Because there is “An Agreement of the People”, (cf that 1647 Leveller document) that our society is now headed toward ever more profound abuses of the rights, freedoms, and livelihoods the vast majority of citizens.

Because the ordinary person has no recourse to the civil law in most cases; that has been made so expensive that only corporations and very rich individuals can afford to stand up for their rights. For the rest of us, those rights are almost entirely theoretical.

Because we tell our children not to bully each other, but live in a society now profoundly BASED on economic bullying. Why wouldn't our children bully if they can easily see that that's how people rise and maintain their positions in this society?

Because our higher education system has become a behemoth feeding only itself, while providing ever less genuine value to us: “According to The College Board, average annual in-state tuition and fees at four-year public universities increased by 72% over the past decade. Four-year private college tuition is up by more than 34% over the same time period, during which inflation rose only around 25%.” … “After all, U.S. News & World Report doesn't reward affordability.” [33]

Because “Universities in general redistribute money from average tax payers to rich ones and are anti-egalitarian. Their staff do not teach in sink schools or give literacy classes in prison or wrestle with Haringey social services.” [22]

Because even President George W. Bush has said that "The fact is that income inequality is real, It's been rising for more than 25 years." [23]

Because eduction will not remove this inequality: instead, today higher education is being used as a largely unproductive class barrier. To quote Bryan Caplan, "Going to college is a lot like standing up at a concert to see better. Selfishly speaking, it works, but from a social point of view, we shouldn't encourage it." Yet we now live in a world where “the starting salary for someone with a degree in English ($37,800) is higher than the average income of all those, including older and experienced workers, with only a high-school degree ($32,000).” [23] Education doesn't, and can't by itself, create equality. “The top 10 or 20 percent by income have education levels roughly equivalent to those in the top 1 percent, but the latter account for much of the boom in inequality. This appears to be related to the way taxes have been cut, and to the ballooning of the financial industry’s share of corporate profits.” [1]

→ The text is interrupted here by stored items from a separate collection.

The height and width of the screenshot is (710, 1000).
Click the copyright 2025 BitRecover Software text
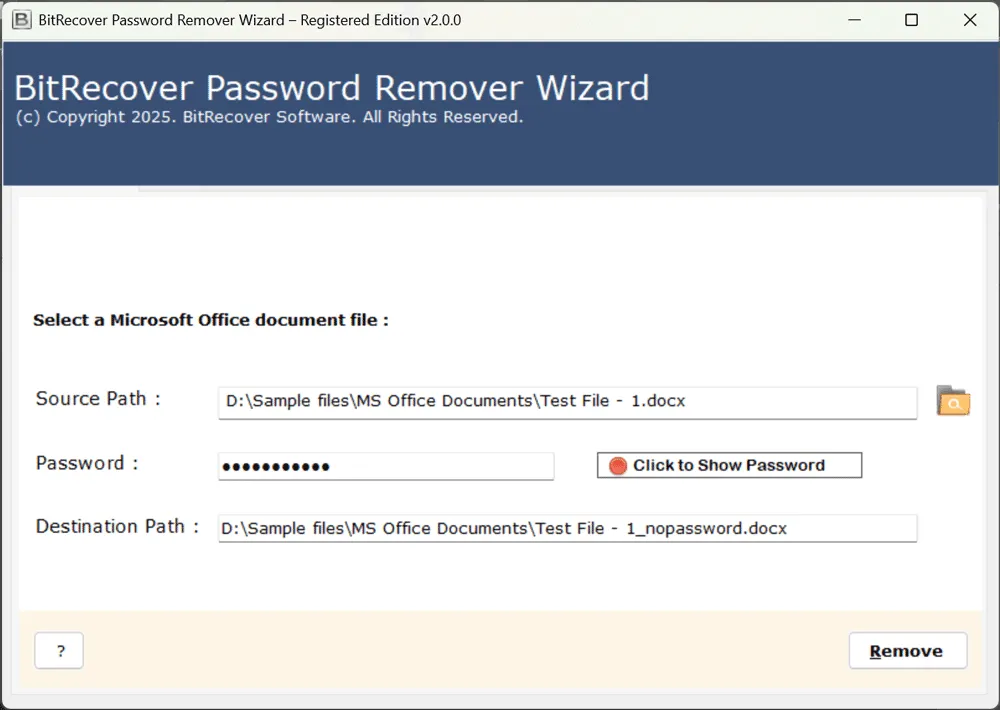[269, 118]

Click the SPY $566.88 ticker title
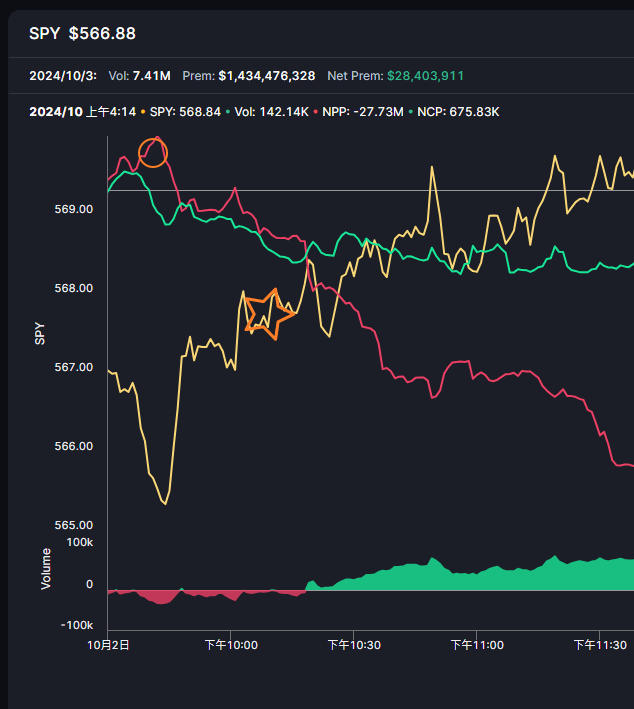pyautogui.click(x=82, y=34)
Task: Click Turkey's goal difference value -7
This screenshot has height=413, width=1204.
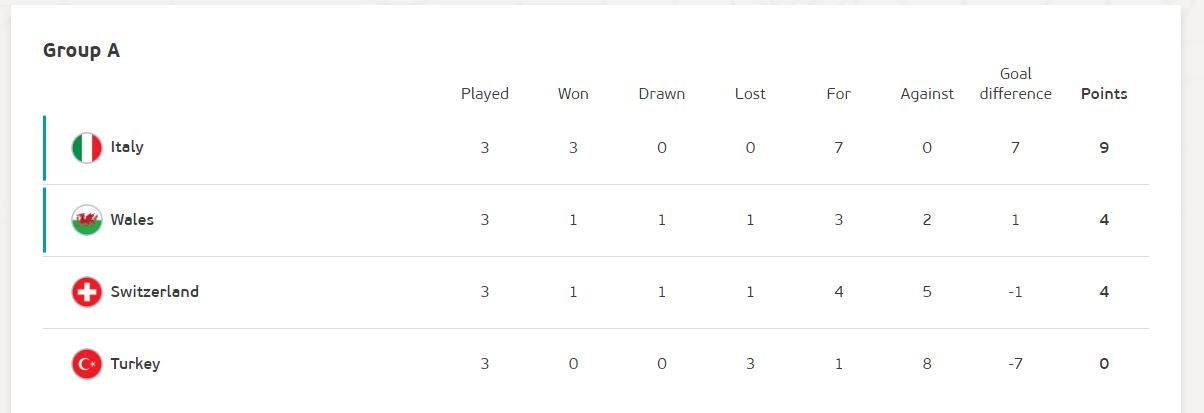Action: click(x=1016, y=363)
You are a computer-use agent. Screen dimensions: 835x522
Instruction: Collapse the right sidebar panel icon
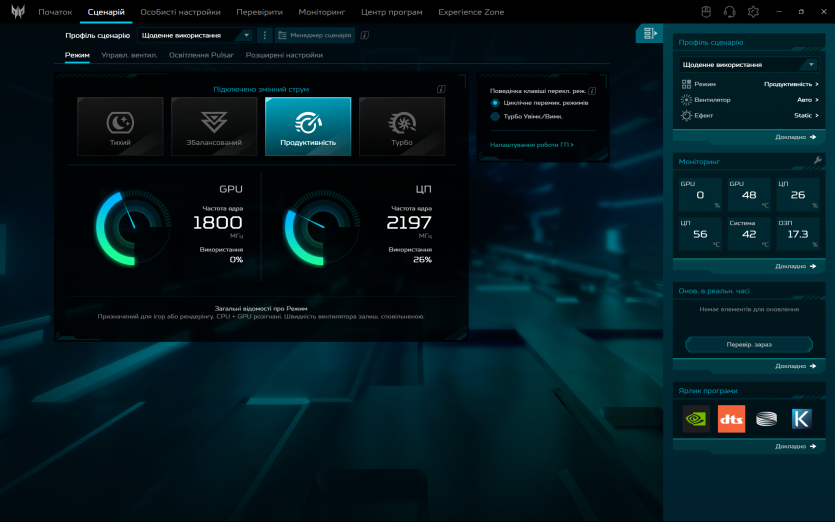(650, 34)
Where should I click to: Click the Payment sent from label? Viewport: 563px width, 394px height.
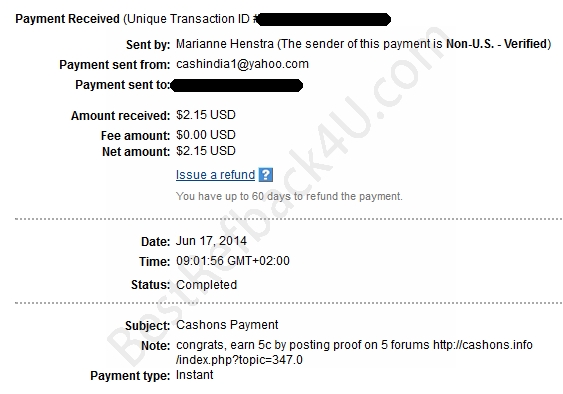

Because as Winstanley argued in his seventeenth-century pamphlet “The New Law of Righteousness”: “Not one word was spoken at the beginning that one branch of mankind should rule over another, but selfish imaginations did set up one man to teach and rule over another.” [24]

Because 500 ships lie largely unremarked in the world's largest ship graveyard in Nouadhibou Bay, Mauritania: a staggering testimony to modern insurance fraud that has enriched those already rich. [25]


#taxation

Because in the U.S., federal revenues will only make up 14.4% of the gross domestic product this year - the lowest percentage since 1950. [7] Government is doing less because the top 1% don't want to contribute anything remotely like a fair share taxes, and have FOX news to tell everybody that's how things must be.

Because the rich have successfully shifted the burden of taxation onto the poor: the California Budget Project stated that "measured as a share of family income, California's lowest-income families pay the most in taxes." … “The bottom 20% of families pay 11% of their earnings in state and local taxes, executive director Jean Ross calculated. The top 1% pay about 8%.” [26] “In Alabama, for example, the burden on the poor is more than twice that of the top 1 percent. The one-fifth of Alabama families making less than $13,000 pay almost 11 percent of their income in state and local taxes, compared with less than 4 percent for those who make $229,000 or more.” [27] No wonder “Growth in median family income was around 2.6% per year from 1947-1973 and only 0.37% from 1974 to 2007.” [8]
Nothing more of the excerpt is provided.